Task instructions -
Filtering the records below, copy only those lines that include the word "computer".

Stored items
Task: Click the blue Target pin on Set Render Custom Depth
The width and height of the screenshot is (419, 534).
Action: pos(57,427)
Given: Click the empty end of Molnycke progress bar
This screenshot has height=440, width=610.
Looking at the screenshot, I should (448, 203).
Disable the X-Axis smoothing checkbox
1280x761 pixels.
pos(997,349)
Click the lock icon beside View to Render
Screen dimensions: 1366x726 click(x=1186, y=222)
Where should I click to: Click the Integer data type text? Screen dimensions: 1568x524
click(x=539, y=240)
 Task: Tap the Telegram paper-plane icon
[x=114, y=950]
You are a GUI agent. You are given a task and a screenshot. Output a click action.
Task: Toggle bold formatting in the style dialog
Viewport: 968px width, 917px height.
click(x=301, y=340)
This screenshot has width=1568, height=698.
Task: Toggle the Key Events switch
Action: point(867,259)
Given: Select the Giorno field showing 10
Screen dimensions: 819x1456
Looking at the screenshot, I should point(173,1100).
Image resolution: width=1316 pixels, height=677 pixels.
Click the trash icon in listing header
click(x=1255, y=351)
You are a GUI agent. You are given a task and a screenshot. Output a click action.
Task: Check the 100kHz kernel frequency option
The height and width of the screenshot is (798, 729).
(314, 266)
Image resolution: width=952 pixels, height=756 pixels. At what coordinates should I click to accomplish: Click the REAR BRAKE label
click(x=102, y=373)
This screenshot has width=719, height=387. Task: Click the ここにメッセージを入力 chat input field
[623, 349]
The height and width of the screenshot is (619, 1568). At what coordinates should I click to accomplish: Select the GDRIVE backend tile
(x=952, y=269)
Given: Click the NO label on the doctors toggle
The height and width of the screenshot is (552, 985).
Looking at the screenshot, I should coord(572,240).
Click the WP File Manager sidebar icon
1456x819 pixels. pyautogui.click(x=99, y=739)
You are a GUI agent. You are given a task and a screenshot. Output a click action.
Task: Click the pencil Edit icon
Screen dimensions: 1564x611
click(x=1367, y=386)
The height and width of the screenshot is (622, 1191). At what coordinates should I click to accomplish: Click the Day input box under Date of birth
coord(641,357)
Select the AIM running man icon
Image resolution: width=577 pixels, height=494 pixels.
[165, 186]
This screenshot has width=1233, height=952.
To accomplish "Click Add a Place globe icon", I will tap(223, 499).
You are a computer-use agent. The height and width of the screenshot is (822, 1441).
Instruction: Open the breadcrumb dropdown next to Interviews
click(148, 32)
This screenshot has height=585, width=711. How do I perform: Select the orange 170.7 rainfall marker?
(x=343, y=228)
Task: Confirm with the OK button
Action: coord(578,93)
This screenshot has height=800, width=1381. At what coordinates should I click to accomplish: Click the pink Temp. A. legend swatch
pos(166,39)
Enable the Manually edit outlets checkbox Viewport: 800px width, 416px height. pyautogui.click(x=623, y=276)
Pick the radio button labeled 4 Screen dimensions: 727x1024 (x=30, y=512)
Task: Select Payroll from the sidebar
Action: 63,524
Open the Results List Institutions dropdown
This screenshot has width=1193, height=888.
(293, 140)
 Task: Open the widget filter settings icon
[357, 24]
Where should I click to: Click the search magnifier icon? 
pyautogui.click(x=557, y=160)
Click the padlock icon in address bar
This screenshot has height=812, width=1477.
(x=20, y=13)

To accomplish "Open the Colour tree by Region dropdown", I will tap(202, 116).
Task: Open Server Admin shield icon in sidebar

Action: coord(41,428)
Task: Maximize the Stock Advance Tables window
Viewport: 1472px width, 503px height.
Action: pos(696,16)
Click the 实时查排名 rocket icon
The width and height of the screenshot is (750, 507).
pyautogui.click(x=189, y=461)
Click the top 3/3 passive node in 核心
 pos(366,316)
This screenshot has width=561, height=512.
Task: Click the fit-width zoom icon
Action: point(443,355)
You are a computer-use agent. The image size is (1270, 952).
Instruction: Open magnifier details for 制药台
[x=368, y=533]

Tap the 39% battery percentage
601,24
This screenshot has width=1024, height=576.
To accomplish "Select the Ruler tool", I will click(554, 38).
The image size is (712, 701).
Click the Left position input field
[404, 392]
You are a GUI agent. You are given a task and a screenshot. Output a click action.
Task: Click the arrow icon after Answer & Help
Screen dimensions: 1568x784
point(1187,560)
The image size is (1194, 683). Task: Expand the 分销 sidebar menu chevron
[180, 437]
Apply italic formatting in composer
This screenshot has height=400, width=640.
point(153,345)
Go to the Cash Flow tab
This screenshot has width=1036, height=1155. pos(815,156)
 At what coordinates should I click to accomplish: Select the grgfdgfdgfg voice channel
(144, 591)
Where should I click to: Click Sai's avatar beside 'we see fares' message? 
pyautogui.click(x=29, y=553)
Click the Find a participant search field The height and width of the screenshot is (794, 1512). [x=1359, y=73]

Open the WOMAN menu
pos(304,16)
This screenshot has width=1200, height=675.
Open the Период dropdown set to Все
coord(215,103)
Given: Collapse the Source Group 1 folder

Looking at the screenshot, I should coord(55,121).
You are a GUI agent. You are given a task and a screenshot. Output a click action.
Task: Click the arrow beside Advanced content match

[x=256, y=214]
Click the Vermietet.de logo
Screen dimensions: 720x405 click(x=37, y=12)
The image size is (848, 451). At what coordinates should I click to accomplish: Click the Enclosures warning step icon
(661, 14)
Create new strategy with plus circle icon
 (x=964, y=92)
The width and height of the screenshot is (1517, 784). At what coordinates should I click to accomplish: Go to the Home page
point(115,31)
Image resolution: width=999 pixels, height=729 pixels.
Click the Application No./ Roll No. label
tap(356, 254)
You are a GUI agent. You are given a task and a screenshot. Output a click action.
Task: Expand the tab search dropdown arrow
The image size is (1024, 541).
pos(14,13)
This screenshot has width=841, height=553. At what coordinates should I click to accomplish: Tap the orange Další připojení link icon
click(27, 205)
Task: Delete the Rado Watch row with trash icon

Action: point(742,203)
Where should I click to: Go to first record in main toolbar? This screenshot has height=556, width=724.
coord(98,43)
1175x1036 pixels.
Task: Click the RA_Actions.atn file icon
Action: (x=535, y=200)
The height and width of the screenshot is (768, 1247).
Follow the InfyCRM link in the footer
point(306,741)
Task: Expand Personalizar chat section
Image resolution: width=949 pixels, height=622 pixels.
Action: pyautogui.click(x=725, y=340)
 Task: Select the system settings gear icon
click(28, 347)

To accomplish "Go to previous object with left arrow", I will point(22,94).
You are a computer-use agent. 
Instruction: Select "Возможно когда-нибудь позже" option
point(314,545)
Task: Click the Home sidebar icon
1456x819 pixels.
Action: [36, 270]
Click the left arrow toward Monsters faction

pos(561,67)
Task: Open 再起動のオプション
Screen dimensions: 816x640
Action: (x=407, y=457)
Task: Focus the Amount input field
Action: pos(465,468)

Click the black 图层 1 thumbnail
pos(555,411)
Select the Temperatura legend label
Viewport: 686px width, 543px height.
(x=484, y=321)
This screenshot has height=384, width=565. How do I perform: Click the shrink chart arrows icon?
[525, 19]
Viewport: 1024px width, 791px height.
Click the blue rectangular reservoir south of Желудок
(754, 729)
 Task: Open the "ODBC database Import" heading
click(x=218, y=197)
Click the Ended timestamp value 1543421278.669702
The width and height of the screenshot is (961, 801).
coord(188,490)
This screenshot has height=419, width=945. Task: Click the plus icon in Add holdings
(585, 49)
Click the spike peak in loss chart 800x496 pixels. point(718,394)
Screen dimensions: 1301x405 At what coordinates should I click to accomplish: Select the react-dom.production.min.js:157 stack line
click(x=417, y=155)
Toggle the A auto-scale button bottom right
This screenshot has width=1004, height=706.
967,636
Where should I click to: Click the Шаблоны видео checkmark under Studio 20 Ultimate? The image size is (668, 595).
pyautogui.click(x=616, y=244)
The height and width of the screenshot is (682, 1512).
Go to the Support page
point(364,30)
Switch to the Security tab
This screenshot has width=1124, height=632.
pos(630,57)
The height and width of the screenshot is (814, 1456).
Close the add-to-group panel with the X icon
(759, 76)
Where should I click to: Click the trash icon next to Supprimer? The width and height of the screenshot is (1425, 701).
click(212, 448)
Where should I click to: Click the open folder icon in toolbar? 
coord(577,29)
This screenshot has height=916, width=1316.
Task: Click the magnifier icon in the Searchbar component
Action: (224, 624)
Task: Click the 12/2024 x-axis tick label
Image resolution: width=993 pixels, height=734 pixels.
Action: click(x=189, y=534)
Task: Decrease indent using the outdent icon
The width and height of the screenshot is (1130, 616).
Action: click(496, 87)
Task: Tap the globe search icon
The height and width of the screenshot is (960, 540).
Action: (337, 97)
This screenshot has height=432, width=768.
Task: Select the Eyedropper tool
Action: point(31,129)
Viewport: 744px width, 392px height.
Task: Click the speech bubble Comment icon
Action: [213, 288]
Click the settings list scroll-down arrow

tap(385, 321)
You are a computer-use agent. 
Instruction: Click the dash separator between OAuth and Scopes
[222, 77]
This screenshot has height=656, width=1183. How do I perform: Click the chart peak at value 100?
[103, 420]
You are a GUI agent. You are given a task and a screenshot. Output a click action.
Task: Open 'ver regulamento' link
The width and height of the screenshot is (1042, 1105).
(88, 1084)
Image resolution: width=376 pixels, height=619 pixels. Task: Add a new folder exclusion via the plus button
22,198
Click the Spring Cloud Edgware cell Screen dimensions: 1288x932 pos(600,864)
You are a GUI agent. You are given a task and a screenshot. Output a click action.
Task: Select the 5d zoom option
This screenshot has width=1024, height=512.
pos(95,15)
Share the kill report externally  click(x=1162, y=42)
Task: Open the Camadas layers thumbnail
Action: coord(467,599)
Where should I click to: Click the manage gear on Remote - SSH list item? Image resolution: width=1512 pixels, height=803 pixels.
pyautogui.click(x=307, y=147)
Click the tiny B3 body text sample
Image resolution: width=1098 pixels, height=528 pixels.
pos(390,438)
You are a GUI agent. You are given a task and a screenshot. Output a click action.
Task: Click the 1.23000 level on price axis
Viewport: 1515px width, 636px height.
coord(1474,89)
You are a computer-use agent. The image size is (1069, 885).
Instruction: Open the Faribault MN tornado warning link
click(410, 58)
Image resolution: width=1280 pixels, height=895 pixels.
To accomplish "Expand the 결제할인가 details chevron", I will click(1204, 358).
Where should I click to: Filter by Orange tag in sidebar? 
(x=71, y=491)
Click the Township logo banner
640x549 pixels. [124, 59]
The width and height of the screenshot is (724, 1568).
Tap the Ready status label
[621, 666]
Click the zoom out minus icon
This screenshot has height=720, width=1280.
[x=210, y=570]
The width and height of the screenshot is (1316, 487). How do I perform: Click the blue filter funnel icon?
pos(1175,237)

Exercise answer -
You are a computer-use agent. The height and width of the screenshot is (822, 1441).
You are a computer-use agent. The image size is (1270, 952).
You are a computer-use agent. 
You are a computer-use agent. 
You are a computer-use agent. The image size is (1069, 885).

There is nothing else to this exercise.